Right: Lead singer, Clayton Chief
photos by Ted Whitecalf
The Juno Awards have smiled on Saskatchewan First Nations artists once more. Little Island Cree, a traditional hand drum group has been nominated for the best music of Aboriginal Canada recording category.
Hailing from the Island Lake First Nation, the group has been together for 15 years. Alvin Chief, the group's spokesman, says that Clayton Chief, the leader singer, was instrumental in their formation. "He started off when all the guys were small, going around to powwows," says Alvin Chief.
From these small beginnings, the family group has grown over the years. They remain drug and alcohol free and write their own original music. Their diligence has paid off as they have won competitions all over North America. In 1996, they were named the Schemitzun World Champion Hand Drum Group in Hartford, Connecticut.
The Juno nomination comes as further confirmation that the group is on the right track. "The nomination proves that there is room for cultural singing," says Chief.
Ted Whitecalf of Sweet Grass Records agrees. He says, "It is an indicator that you are on the right track for the group as well as the company."
Little Island Cree has recorded three tapes with Sweet Grass Records since 1994, including a 1996 recording following their win at Hartford. Whitecalf says that he forwarded three of the songs from that recording to the Canadian Academy of Recording Arts and Sciences (CARAS) for their consideration. Those three songs have now garnered the hand drum group a Juno nomination.

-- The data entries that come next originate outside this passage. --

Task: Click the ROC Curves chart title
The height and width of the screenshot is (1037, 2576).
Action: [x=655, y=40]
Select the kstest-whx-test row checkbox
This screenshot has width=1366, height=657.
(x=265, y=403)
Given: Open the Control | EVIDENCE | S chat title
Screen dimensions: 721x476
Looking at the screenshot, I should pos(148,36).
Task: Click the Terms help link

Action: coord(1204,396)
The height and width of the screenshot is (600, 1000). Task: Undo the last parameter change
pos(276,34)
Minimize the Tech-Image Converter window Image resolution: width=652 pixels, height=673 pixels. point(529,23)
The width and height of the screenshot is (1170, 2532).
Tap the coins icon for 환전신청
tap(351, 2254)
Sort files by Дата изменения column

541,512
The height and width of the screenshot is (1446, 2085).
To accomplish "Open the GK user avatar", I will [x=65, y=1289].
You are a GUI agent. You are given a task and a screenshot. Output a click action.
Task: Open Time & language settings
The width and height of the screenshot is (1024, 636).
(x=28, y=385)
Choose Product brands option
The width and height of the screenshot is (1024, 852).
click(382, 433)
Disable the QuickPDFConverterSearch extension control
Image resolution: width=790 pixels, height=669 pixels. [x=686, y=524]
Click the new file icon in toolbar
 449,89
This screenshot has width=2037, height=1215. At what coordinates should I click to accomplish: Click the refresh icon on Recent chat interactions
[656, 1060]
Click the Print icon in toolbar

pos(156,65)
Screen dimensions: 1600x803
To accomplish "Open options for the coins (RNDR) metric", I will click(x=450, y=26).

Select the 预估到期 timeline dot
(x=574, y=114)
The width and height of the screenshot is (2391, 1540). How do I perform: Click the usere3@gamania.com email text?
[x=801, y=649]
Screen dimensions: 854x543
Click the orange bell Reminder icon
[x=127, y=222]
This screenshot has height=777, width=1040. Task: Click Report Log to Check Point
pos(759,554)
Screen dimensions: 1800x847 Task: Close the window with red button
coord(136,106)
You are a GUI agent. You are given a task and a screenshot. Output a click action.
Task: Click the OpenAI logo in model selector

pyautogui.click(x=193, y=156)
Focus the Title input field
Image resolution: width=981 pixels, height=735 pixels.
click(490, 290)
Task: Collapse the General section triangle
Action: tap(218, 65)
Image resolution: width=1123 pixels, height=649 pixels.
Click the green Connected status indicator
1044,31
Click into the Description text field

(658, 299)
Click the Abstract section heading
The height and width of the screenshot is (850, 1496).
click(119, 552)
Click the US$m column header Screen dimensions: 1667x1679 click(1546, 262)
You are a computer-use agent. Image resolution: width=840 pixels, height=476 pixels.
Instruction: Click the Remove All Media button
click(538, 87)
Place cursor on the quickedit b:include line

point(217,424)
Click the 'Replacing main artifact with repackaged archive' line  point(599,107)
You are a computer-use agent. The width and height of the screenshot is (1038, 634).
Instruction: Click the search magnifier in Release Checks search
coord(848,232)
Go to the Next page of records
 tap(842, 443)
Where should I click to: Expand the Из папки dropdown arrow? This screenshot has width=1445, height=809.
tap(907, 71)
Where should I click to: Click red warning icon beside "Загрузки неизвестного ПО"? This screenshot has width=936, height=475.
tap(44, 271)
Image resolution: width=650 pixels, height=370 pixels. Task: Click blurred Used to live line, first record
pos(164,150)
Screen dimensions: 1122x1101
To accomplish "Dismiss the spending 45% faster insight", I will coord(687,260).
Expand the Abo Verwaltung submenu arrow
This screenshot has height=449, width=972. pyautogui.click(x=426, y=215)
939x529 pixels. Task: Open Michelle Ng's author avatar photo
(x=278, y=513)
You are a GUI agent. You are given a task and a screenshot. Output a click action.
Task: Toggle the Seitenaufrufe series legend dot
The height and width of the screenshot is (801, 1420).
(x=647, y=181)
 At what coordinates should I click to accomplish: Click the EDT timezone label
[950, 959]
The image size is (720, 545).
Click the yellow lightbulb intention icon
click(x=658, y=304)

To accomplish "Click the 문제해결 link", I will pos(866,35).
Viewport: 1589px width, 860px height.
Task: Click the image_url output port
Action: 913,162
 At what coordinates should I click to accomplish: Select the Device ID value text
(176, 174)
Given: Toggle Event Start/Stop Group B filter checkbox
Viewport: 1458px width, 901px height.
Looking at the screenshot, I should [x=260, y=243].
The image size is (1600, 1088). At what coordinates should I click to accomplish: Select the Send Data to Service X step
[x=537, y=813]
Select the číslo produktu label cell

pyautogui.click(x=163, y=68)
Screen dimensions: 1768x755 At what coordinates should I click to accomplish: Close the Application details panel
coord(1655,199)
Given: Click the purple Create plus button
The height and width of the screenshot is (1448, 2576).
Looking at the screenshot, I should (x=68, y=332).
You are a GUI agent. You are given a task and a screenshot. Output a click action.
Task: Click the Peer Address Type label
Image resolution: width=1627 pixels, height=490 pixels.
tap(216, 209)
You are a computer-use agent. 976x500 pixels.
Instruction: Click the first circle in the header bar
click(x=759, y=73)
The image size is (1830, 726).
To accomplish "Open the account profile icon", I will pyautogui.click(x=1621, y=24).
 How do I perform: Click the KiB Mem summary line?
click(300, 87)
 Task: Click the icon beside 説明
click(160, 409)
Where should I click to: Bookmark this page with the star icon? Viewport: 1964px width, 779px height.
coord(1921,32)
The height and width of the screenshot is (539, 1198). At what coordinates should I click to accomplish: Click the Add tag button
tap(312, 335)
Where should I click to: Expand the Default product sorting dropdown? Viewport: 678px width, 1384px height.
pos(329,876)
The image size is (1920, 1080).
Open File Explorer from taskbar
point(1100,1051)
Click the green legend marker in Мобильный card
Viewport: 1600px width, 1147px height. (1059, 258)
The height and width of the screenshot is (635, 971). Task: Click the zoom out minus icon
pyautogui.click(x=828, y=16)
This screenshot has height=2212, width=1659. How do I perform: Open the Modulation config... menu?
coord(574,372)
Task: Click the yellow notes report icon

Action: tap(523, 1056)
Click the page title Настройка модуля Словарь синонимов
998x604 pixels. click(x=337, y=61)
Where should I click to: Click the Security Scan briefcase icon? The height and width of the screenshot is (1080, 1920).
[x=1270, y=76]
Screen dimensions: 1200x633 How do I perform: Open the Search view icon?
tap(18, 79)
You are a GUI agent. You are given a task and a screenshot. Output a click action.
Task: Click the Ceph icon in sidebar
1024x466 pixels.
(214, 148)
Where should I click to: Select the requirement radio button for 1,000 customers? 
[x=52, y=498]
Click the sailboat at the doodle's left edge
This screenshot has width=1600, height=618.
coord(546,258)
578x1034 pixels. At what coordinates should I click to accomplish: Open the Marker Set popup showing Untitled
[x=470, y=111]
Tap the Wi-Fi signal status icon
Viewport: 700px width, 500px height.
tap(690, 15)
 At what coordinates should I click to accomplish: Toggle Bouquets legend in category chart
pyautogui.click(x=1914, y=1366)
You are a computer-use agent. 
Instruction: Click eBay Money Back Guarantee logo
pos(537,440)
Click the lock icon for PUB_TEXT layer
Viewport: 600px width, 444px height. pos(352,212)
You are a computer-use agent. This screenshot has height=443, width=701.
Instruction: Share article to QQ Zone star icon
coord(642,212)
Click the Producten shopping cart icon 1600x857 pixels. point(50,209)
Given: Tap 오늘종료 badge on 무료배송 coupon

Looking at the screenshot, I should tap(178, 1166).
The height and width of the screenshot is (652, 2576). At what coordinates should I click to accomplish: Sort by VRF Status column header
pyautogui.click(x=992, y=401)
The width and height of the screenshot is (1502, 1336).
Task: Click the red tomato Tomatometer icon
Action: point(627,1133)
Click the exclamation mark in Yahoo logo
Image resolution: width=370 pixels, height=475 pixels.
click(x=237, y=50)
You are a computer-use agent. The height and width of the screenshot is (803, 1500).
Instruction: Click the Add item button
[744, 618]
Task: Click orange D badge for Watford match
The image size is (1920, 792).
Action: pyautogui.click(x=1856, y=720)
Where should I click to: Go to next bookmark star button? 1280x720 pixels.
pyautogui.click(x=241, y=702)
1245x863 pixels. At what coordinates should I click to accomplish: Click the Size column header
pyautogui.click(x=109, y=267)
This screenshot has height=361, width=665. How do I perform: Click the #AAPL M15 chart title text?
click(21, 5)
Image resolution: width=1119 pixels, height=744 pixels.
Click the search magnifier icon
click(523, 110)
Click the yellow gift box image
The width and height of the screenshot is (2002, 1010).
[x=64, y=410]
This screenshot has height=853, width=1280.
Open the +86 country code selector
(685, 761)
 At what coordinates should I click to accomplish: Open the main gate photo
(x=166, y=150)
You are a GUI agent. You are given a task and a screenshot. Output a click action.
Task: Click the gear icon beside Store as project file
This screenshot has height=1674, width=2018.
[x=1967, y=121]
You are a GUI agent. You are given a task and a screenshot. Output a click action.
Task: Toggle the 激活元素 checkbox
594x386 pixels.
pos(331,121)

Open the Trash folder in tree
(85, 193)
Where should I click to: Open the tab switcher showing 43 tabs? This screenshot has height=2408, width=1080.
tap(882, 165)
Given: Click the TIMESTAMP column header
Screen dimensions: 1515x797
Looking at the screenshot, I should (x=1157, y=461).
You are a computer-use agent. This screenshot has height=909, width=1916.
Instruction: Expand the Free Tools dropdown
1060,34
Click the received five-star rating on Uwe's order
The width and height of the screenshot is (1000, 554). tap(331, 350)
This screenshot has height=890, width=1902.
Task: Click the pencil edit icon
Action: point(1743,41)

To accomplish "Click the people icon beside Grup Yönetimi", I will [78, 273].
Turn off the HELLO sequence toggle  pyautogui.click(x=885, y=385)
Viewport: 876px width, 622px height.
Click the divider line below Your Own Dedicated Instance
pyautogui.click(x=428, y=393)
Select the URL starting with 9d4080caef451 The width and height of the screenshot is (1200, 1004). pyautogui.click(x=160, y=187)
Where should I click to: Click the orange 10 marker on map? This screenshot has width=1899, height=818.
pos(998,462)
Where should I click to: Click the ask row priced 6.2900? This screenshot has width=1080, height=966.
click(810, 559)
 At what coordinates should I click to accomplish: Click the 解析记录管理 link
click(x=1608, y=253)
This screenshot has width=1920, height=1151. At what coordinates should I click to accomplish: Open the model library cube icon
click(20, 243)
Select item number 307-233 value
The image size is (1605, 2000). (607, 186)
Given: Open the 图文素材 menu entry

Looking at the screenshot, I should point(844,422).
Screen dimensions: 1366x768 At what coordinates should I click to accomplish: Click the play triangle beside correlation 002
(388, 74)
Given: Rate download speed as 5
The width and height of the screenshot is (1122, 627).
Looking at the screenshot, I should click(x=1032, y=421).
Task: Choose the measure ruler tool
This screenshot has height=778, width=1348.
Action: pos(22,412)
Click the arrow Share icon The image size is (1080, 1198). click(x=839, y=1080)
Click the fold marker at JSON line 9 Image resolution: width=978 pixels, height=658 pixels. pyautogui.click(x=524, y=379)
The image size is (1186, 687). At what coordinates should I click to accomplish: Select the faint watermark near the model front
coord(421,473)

The group's nomination is noteworthy this year in that they are the only traditional group of the five nominees. Alvin Chief believes it is an indication of a new attitude in the music industry. "I think it's about time that cultural singing was recorded," he says.
Whitecalf firmly believes that this is only the beginning. "Groups like these are creating an awareness of traditional Aboriginal music, quality music," he says.
Quality music is the trademark of Sweet Grass Records. In the five years that the company has been in existence, artists it records have received four Juno nominations. These have included the Stoney Park Singers in 1994 and the Red Bull Singers in 1996. "The groups that are out there, drum groups are paving the way for new ones," says Whitecalf.
The Junos will be held March 22 in Vancouver, British Columbia. "We're really honoured to be going," says Chief. The Little Island Cree are competing against Fara, Tom Jackson, Mishi Donovan and No Reservations.
A win at the Junos would be "icing on the cake" says Whitecalf. But he adds, "The main thing is achieving the goal, and that has come with the nomination. However, if they win, a lot of other groups will win too."